Faculty Notes for January 2021


Chris Anson is lead author (with Susanne Hall, Michael Pemberton, and Cary Moskowitz) of “Reuse in STEM Research Writing: Rhetorical and Practical Considerations and Challenges,” published in AILA Review, Vol. 33: Linguistic Recycling.


Helen Burgess published a book chapter, “The Voice of the Polyrhetor: Physical Computing and the (e-)Literature of Things,” in Electronic Literature as Digital Humanities (Bloomsbury Press).


Michael Carter’s article “The Construction of Value in Science Research Articles: A Quantitative Study of Topoi Used in Introductions” was published online in Written Communication on January 5.


On January 27, The Syndrome Magazine published Daun Daemon’s humorous personal essay “Hubby Tales in Lockdown: Here with Us, All the Time.”


Anna Gibson was invited to participate in the V21 Collations: Book Forum in response to David Coombs’s book Reading With the Senses in Victorian Literature and Science (her response can be found here).


Hans Kellner published “Against Declarativity” in Prometeica: Revista de Filosofia y Ciencias (22).


Catherine Mainland was the subject of the MALS Faculty Spotlight on January 11.

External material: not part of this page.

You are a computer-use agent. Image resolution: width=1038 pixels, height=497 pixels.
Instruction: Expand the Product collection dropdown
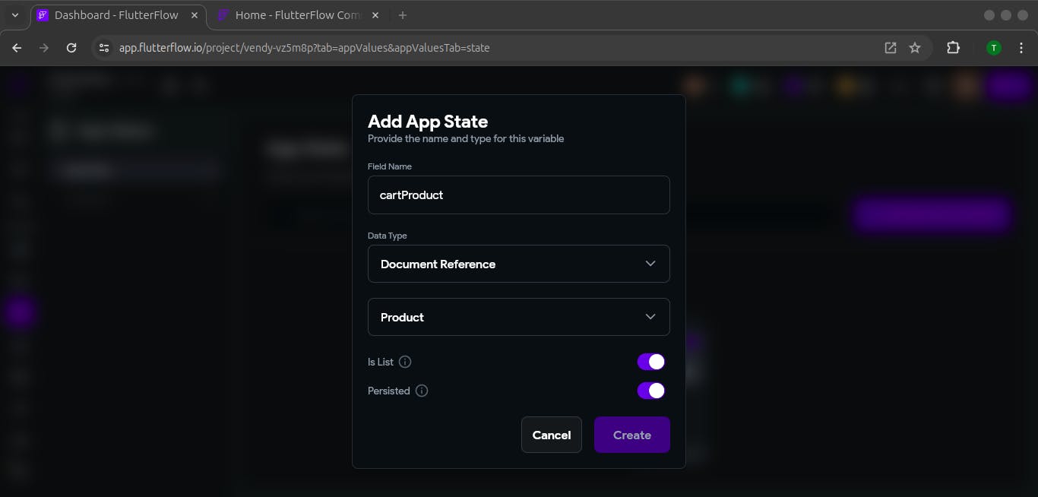pos(518,317)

On January 27, she was featured in the CHASS Faculty Spotlight.


Jason Miller spoke via Zoom at Yale University to commemorate MLK Day with 292 online participants.

Poet Kwame Alexander issued a nationwide challenge on NPR by using a teaching lesson from the King’s First Dream digital project.

On January 27, Miller presented at Southern Lee High School to four sections of ENG I.

His invited op-ed on MLK, “How the FBI Treated Him: Revisiting a Painful Historical Double-Standard,” was published in the New York Daily Times.

On February 16, he will appear at Jordan High School.

Also on February 16, Miller will appear later at Malaprop’s Bookstore at 6 pm (via Zoom) to promote his new biography of Langston Hughes

He will speak at Hunt Library on February 23 (noon) about the new iPearl Immersion Theater digital installation of “When MLK and the KKK Met in Raleigh.”  


Tim Stinson is co-PI on a recently funded Research and Innovation Seed Funding Grant entitled “Medieval Monks Meet Modern Science: Using Genetics to Unlock the Secrets of Medieval Parchment Books and their Makers.” He will collaborate with Kelly Meiklejohn, Matthew Breen, and Benjamin Callahan of the College of Veterinary Medicine and with the Rubenstein Rare Book & Manuscript Library at Duke University to refine genetic testing protocols for medieval and early modern parchment.

On January 27, Stinson was a guest on the Folger Library’s Virtually Everything program, where he was interviewed by Folger Director Michael Witmore.